Chris - Do these stomachs lie downstream in terms of signaling of somewhere else in the ant, or is the stomach the origin of, the signal? So, in other words, if the ant, does the ant get a pheromone, that then changes its behavior in a range of ways. And that impacts also what it does to the stomach contents, or is actually the stomach reacting to what's going into it and, doing something to it.

Adria - We have indications from work that we haven't yet published that other aspects of the, ants physiology control, what they put into the social stomach. We're also doing some work to see if they can perceive what they have there. Is there a message that comes in through the social stomach that they can then perceive? And we don't know. I mean, thinking a little bit about democracy and when is it worthwhile to be able to sort of have polls? It might not be worthwhile to be able to read the ballots that you're receiving.

Chris - The thing that's niggling me, that's, when you used the "V" word earlier, and said " vomit", it's something that we are programmed from an early age to be repelled by because of infection control implications.
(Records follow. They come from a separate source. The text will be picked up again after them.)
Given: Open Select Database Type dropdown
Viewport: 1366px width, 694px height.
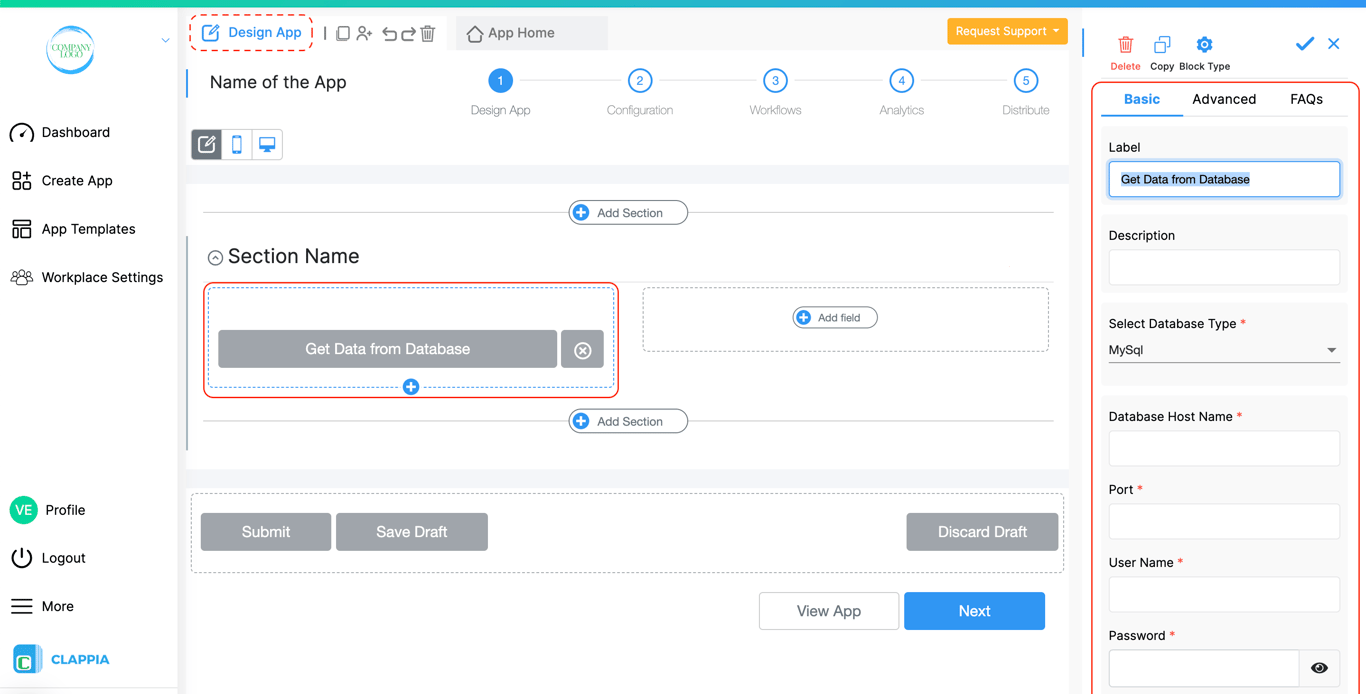Looking at the screenshot, I should (1223, 350).
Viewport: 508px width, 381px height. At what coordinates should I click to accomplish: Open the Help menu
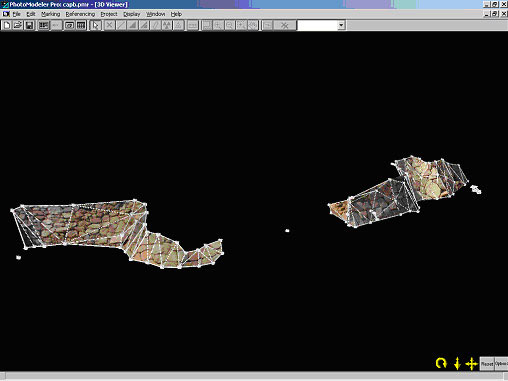pos(176,14)
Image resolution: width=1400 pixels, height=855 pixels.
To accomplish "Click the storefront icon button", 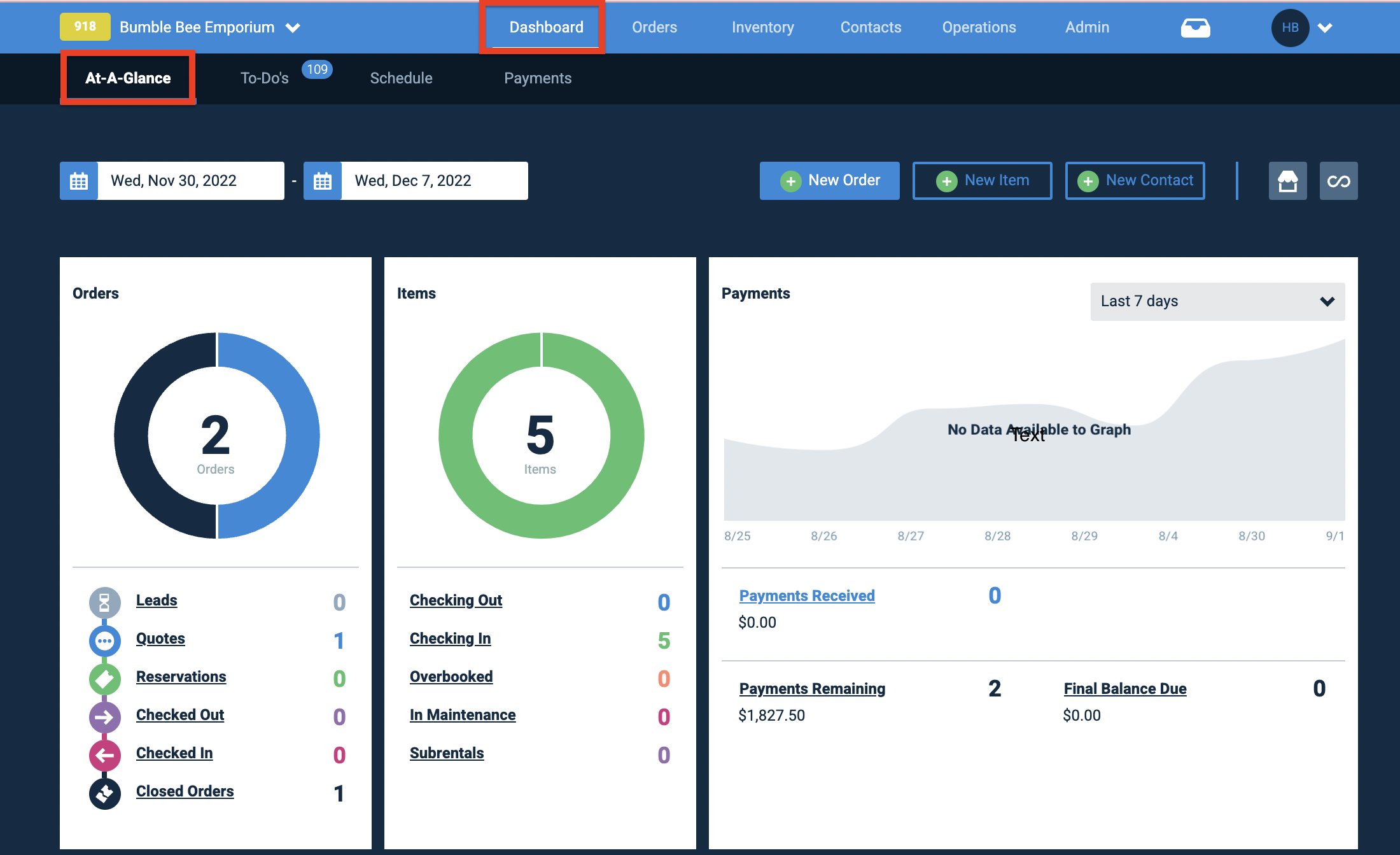I will (1287, 181).
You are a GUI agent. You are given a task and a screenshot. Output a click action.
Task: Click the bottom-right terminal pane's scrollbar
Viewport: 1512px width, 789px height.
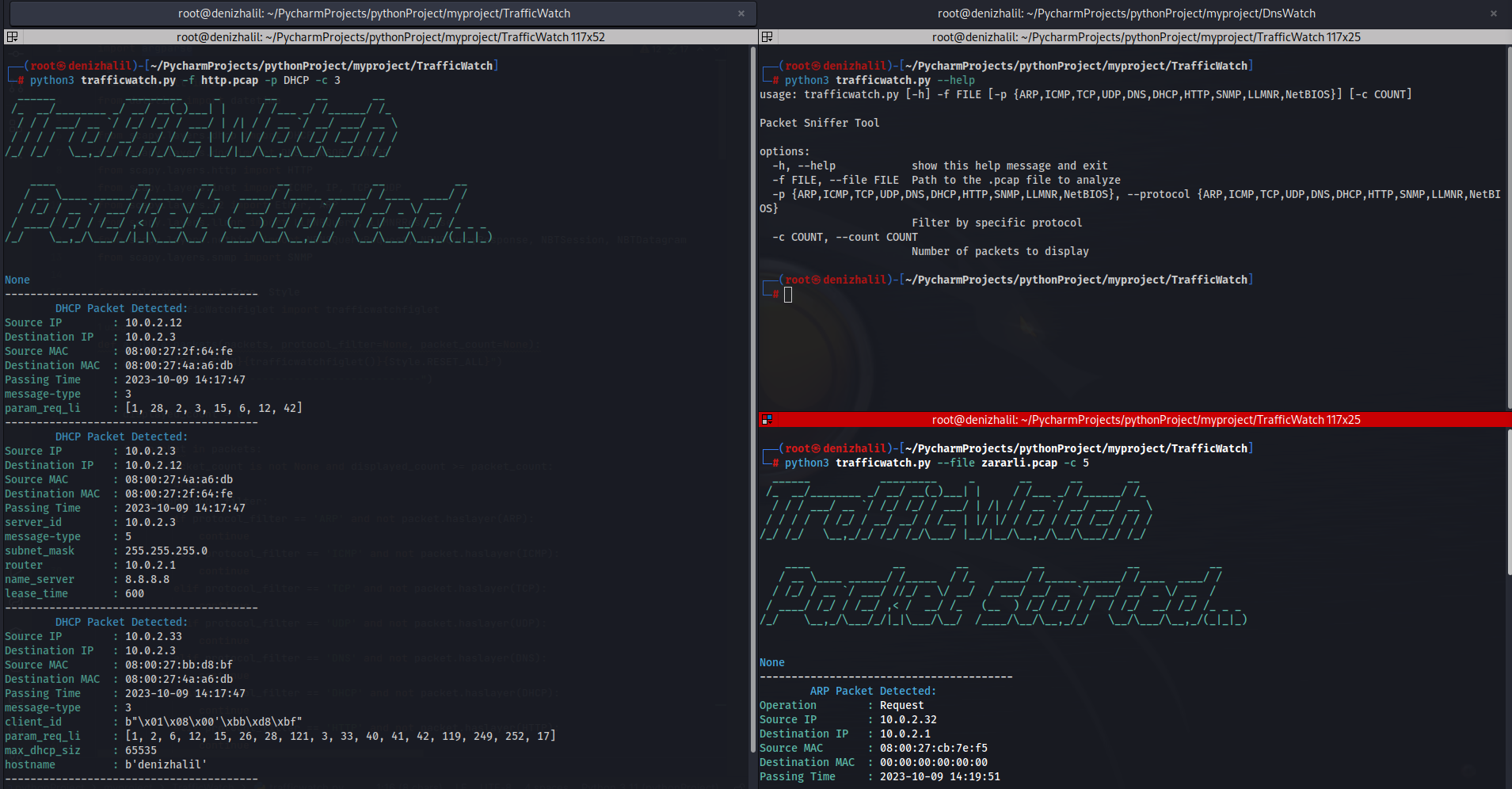click(x=1508, y=608)
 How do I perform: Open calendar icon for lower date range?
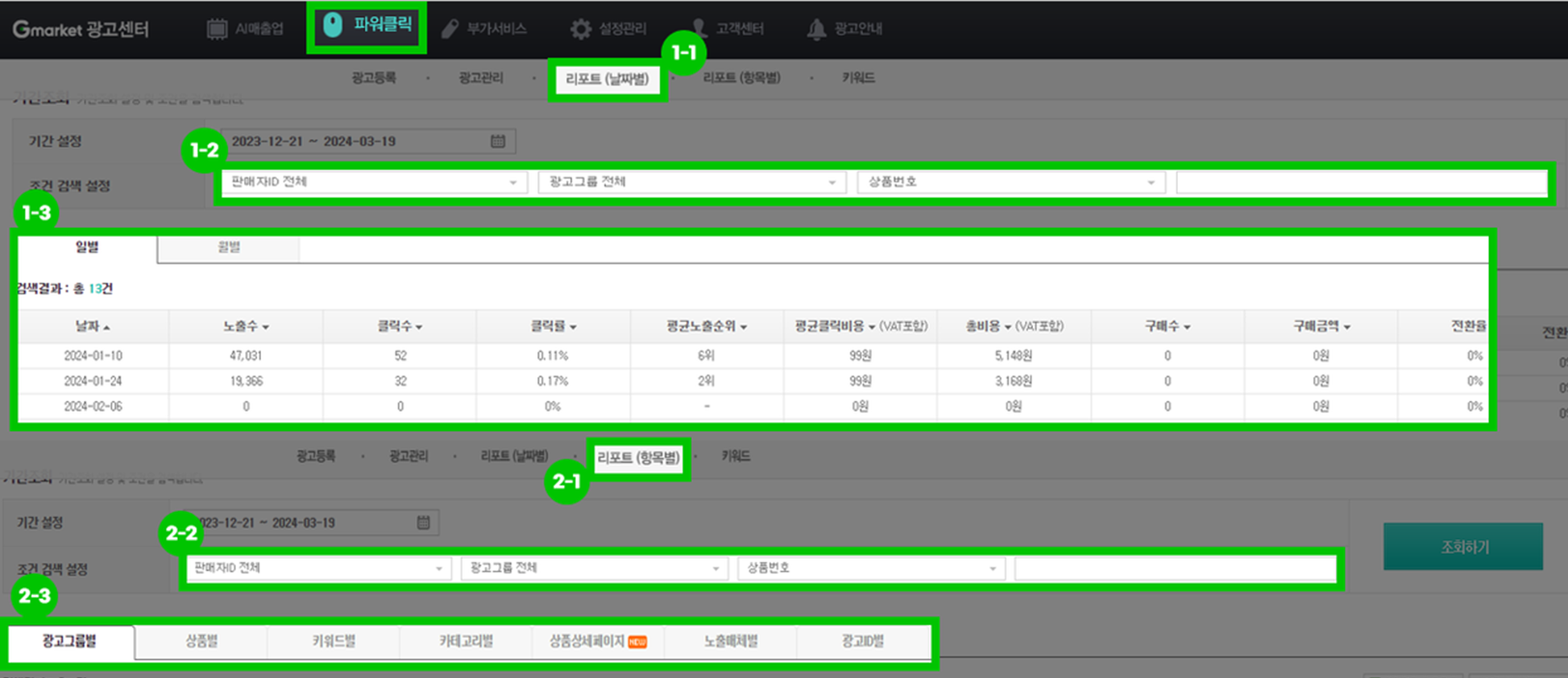[x=423, y=523]
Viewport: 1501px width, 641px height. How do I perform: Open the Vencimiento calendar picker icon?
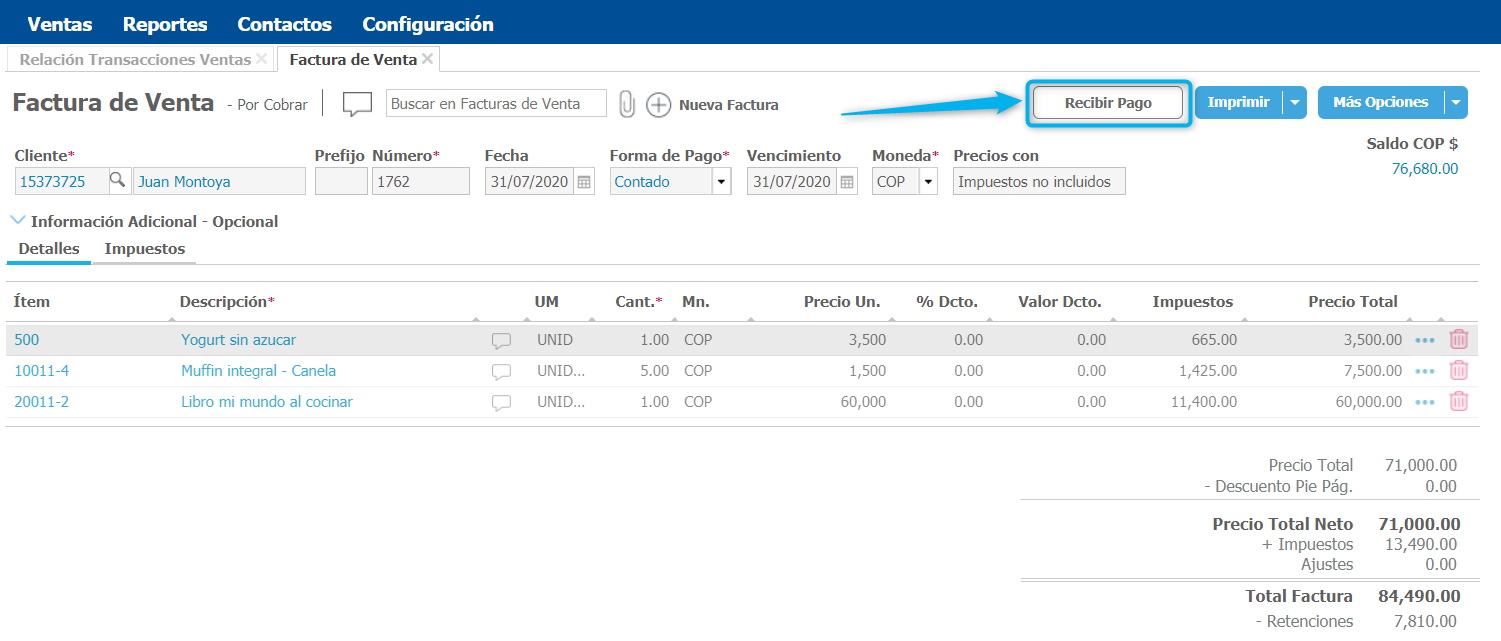pos(847,182)
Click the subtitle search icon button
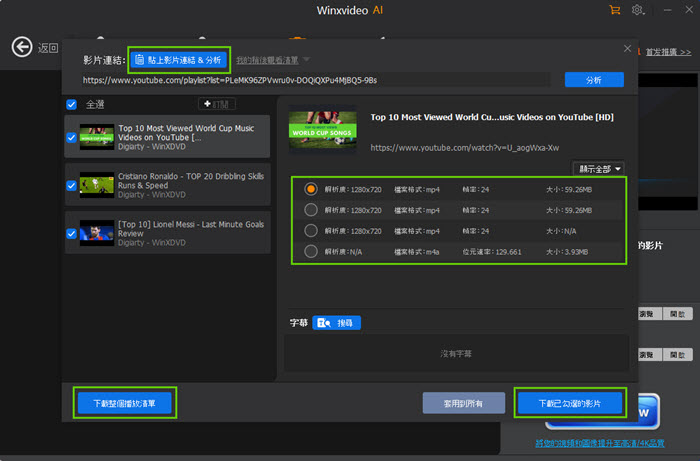This screenshot has height=461, width=700. [x=337, y=323]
Is this used slash abused in the way in which infections are controlled or spread, or, other threats are detected and responded to in colonies?

Adria - That's a fantastic question. Yes. Ants are very susceptible to epidemics or illnesses because they live in close quarters like humans and things can spread like wildfire. There have been different results seen in different species about whether ants do more of this fluid exchange when they're sick, or less, there are some species that definitely do more of it. And when we look at the proteins in the social fluid, we do see a number of things that are related to immunity. So I think it's quite likely that at least in the species we're working with is that when they're sick, they produce more of certain things that they can then pass to their nest mates that can protect their nest mates from illness.

Chris - And have you tried manipulating it as in it's one thing, obviously, to do an observational study where you pick up an ant, you establish where it's pecking order is in the queue and, then see what's in its stomach. But if you add something to the stomach, can you change either the behaviour of that or the recipients?

Adria - Yeah. So one of the cool things that we've seen, this social stomach contains all sorts of things, more than proteins. There's small RNAs, there's hormones, there's lots of cool stuff, and we've done some work on the major hormones that we find there; they seem to be targeting the larvae. So when an ant colony is passing around a lot of this hormone called juvenile hormone, it makes the larvae develop into bigger adults and helps them develop faster. And more of them get reared to adulthood. It's kind of like a parallel to breast milk or seminal fluid, where there are all these different kinds of messages that end up in here along with the important cargo. And we've seen from studies in humans and model organisms that there are many things that can shift these kinds of, socially exchanged materials. What we're seeing in the ants is your social role, your behavioural role within the colony. Also the age of the whole colony you're with inside and all these things can impact what is being shared, which is very exciting because it means there's so much to discover in how these different components are manipulating receivers, are communicating important information, and understanding how groups really work together collectively.